Gray (D) may have lost his bid for a second term, but he was still touting his accomplishments. But now the prize had become burnishing a reputation tarnished by an unresolved federal investigation into his 2010 campaign.
Even to his supporters, Gray’s tenure largely is defined by allegations of campaign fraud and the specter of “Uncle Earl,” the nickname the mayor gave a businessman who says they schemed to funnel $650,000 into his reelection bid.
Yet the mayor’s term also has been marked by many bright moments, including stabilizing the city’s finances, implementing early childhood education improvements and presiding over a construction boom that turned the skyline into a jumble of cranes.
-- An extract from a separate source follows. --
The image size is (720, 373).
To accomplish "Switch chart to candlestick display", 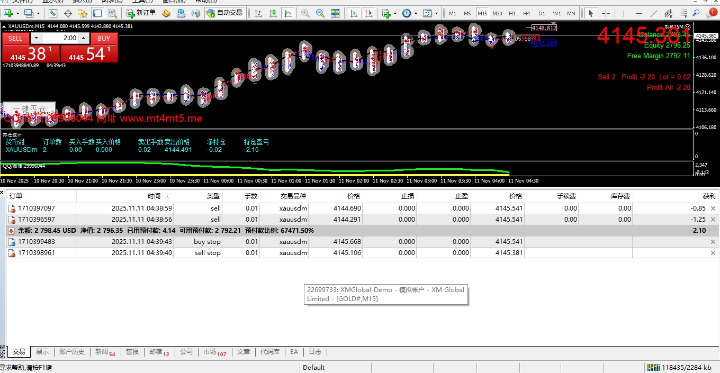I will (273, 13).
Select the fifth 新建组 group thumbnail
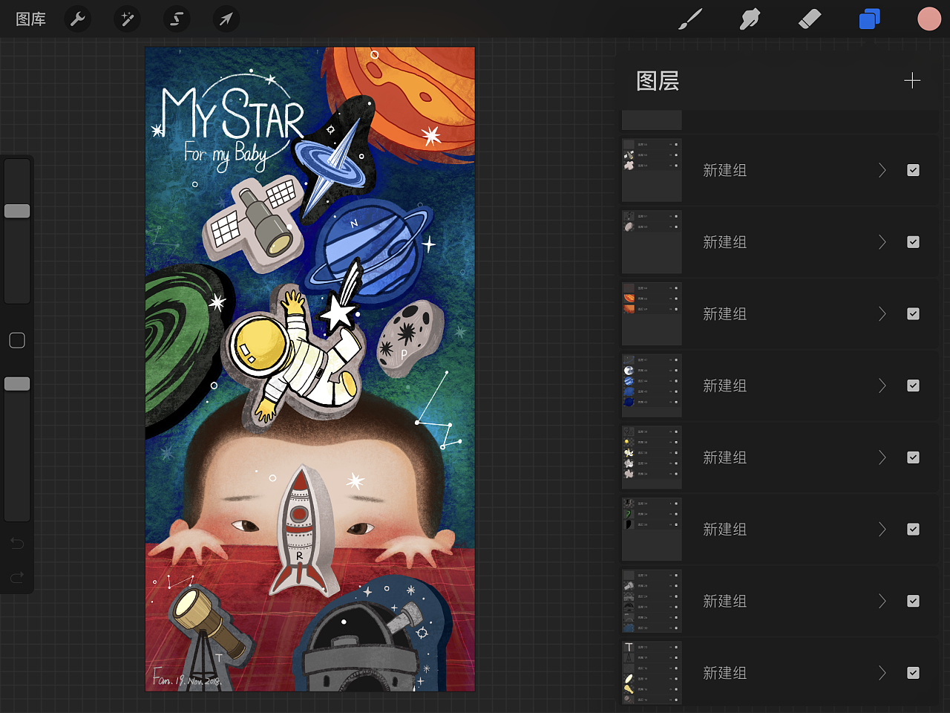 click(x=652, y=458)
In his administration’s final weeks, Gray was pushing initiatives such as a new soccer stadium on the Southwest waterfront.
“How he won the office destroyed what could have been a pretty amazing legacy as mayor,” said Bryan Weaver, a Democratic activist. “The bully pulpit was taken from him immediately, and no matter what he did, Washington looked at him with skepticism.”
To his acolytes, Gray remained focused despite the maelstrom of an investigation that resulted in six campaign associates pleading guilty. At varying points, D.C. Council members and civic leaders openly talked about whether the mayor would be indicted, speculation fueled by U.S. Attorney Ronald Machen’s reminders that the probe was ongoing.
Whatever the chatter, the mayor has maintained his innocence, a robust public schedule, a poker face and, to anyone who has asked, the mantra that he was on the job. The best evidence of a solid performance, perhaps, is that Gray’s political opponents, including Muriel E. Bowser (D), his successor, did not propose a new course for the city.
“No matter what, he kept on doing,” said Sandra Seegars, a supporter. “He continued to do the work.”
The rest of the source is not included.